**本文セクション:**
==================================================

どうも、タリホーです。
記事タイトルを見たらわかると思うんですが、もうホント今回ちょっとスルー出来ないくらい腹の立つことがあって、既に Twitter の方では色々と言ったのですが、一旦ここでまとめて私の思っていること・考えていることを話しておこうかと思います。
いつもは出来るだけ節度を持った感じで語っているつもりですが、今回はガチで怒っているので、乱暴な言葉遣いになるかもしれません。その点を理解していただいた上で読んでいただけると幸いです。
発端
何も知らない人のためにまず経緯を説明しておこう。
発端となったのは上に載せた水木プロダクションの原口尚子氏(水木先生の長女)と夫で代表取締役の原口智裕氏をインタビューした記事である。映画「鬼太郎誕生 ゲゲゲの謎」のヒットに対して夫妻はどう思い、今後の展望についてどう考えているのか語った内容だが、インタビューで交わされたある発言に対して一部のファンが過剰反応し怒りや悲しみを示す事態になった。その問題となった箇所を抜粋する。
――映画『鬼太郎誕生 ゲゲゲの謎』(2023年11月17日公開)は興行収入27.8億円を超える大ヒット作品となりました。
智裕 映画制作の話は、TVアニメ『ゲゲゲの鬼太郎』6期(2018〜2020年放映)の放送中に、東映アニメーションのプロデューサー(当時)の永富大地さんと雑談中に「6期が好評だから映画を作りたいですね」という話をしていたんですよ。もともと6期を作るときには、あまり子供向けにしないでほしいと要望しました。というのも、5期が未就学児から小学校低学年向けだったので、視聴者が限られていたんですよね。そこで、6期は子供だけでなく大人も楽しめるような作品にしてください、とお願いしたんです。その結果、妖怪をやっつけるだけの勧善懲悪ではなく、多少難解な社会問題などのテーマも扱える作品となり、大人も楽しめる内容にしていただきました。ですから映画の話が出たときにも、子供向けのアニメにしないでください、人間ドラマを作ってほしいとお願いをしたんですね。そういった、こちらの思いを汲んでいただいたうえで、永富さんががんばって東映アニメさんで企画を通してくれました。

==================================================

**データセット内容:**

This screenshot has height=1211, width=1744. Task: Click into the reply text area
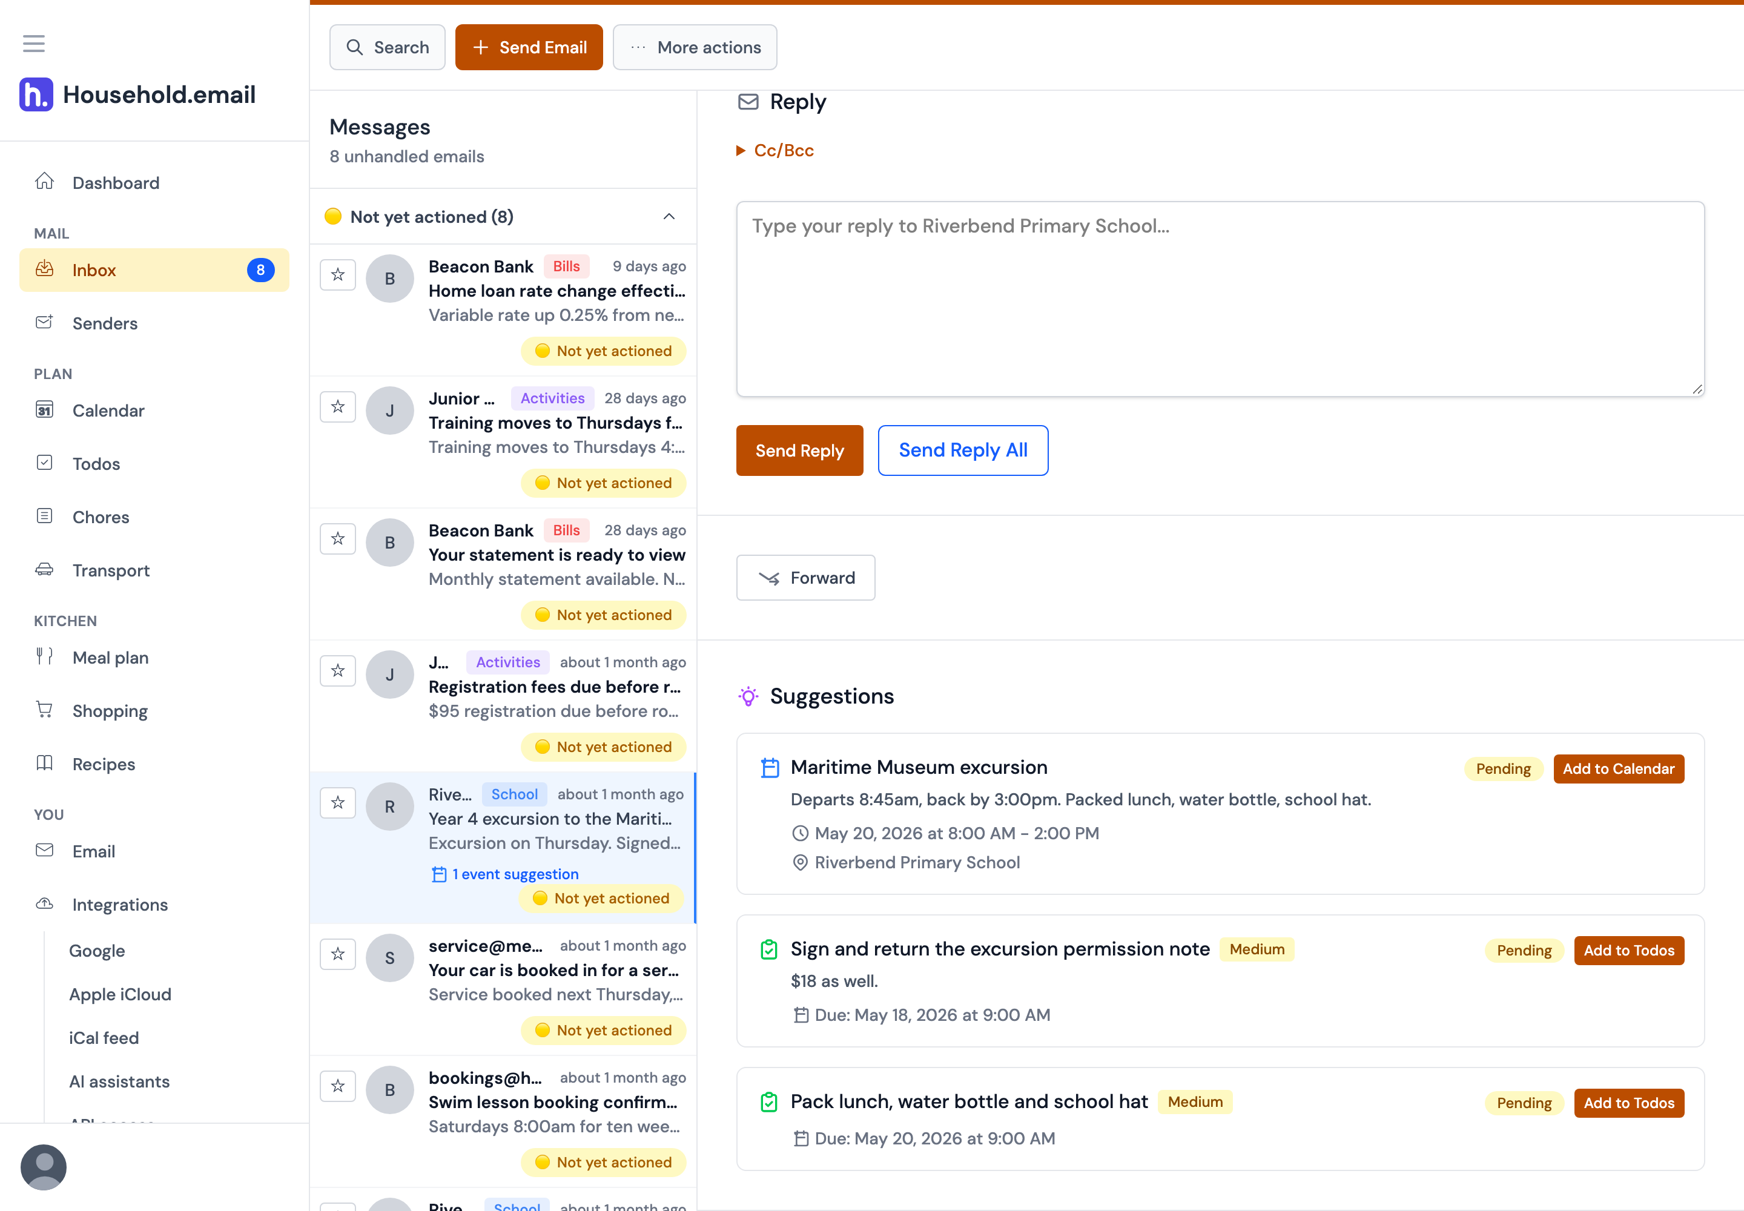1220,299
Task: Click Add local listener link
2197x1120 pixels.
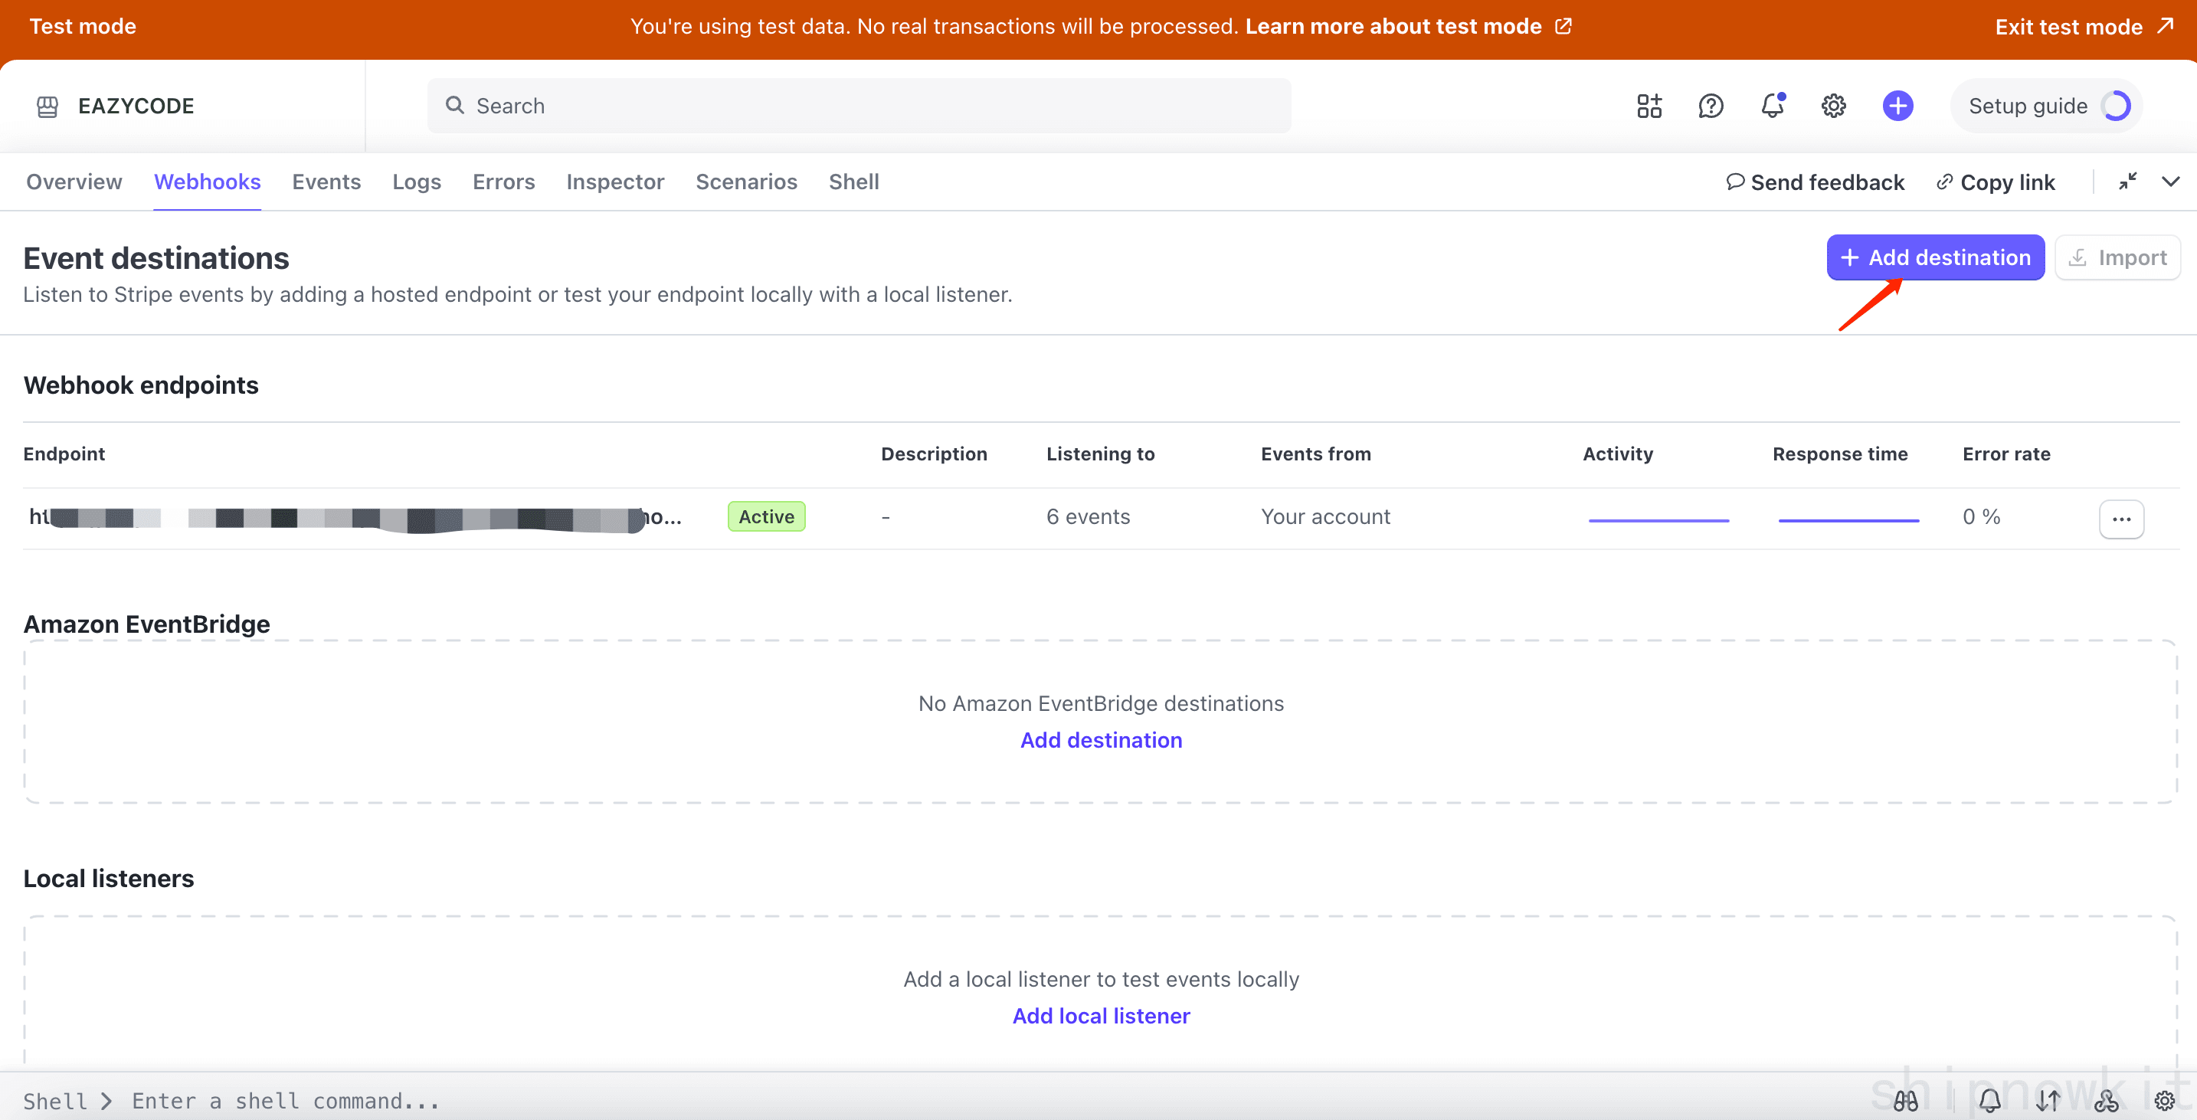Action: click(x=1101, y=1015)

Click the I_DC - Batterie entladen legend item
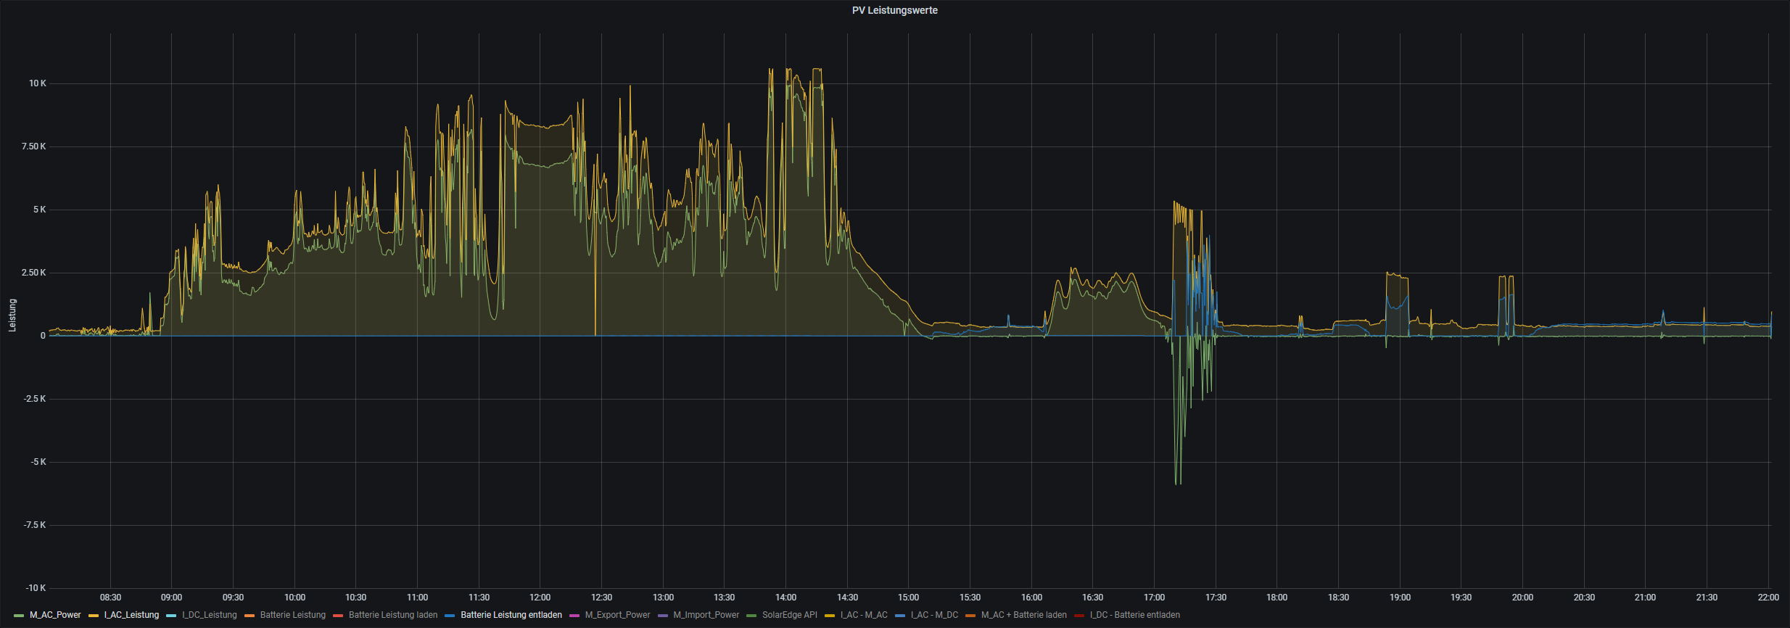[1134, 615]
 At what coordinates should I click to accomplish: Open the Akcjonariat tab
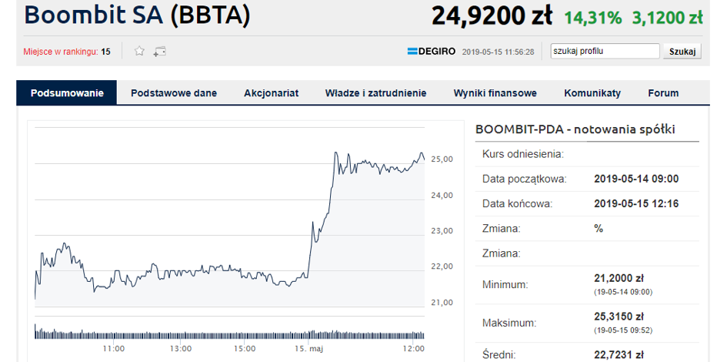[271, 93]
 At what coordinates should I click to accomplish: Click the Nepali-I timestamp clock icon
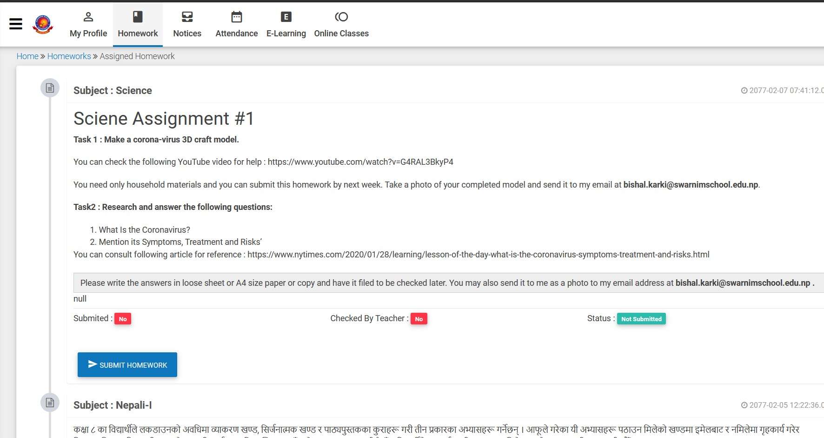tap(744, 405)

==================================================

**必須タスク:**
a) 本文によると、映画『鬼太郎誕生 ゲゲゲの謎』はいつ公開されましたか。
b) 本文のうち「いつもは出来るだけ節度を持っ」で始まり「る大ヒット作品となりました。」まで続く部分を、「インタビュー」を「取材」に変えて書き直してください。

**各タスクの解答:**
a) 2023年11月17日です。

b)
いつもは出来るだけ節度を持った感じで語っているつもりですが、今回はガチで怒っているので、乱暴な言葉遣いになるかもしれません。その点を理解していただいた上で読んでいただけると幸いです。
発端
何も知らない人のためにまず経緯を説明しておこう。
発端となったのは上に載せた水木プロダクションの原口尚子氏(水木先生の長女)と夫で代表取締役の原口智裕氏を取材した記事である。映画「鬼太郎誕生 ゲゲゲの謎」のヒットに対して夫妻はどう思い、今後の展望についてどう考えているのか語った内容だが、取材で交わされたある発言に対して一部のファンが過剰反応し怒りや悲しみを示す事態になった。その問題となった箇所を抜粋する。
――映画『鬼太郎誕生 ゲゲゲの謎』(2023年11月17日公開)は興行収入27.8億円を超える大ヒット作品となりました。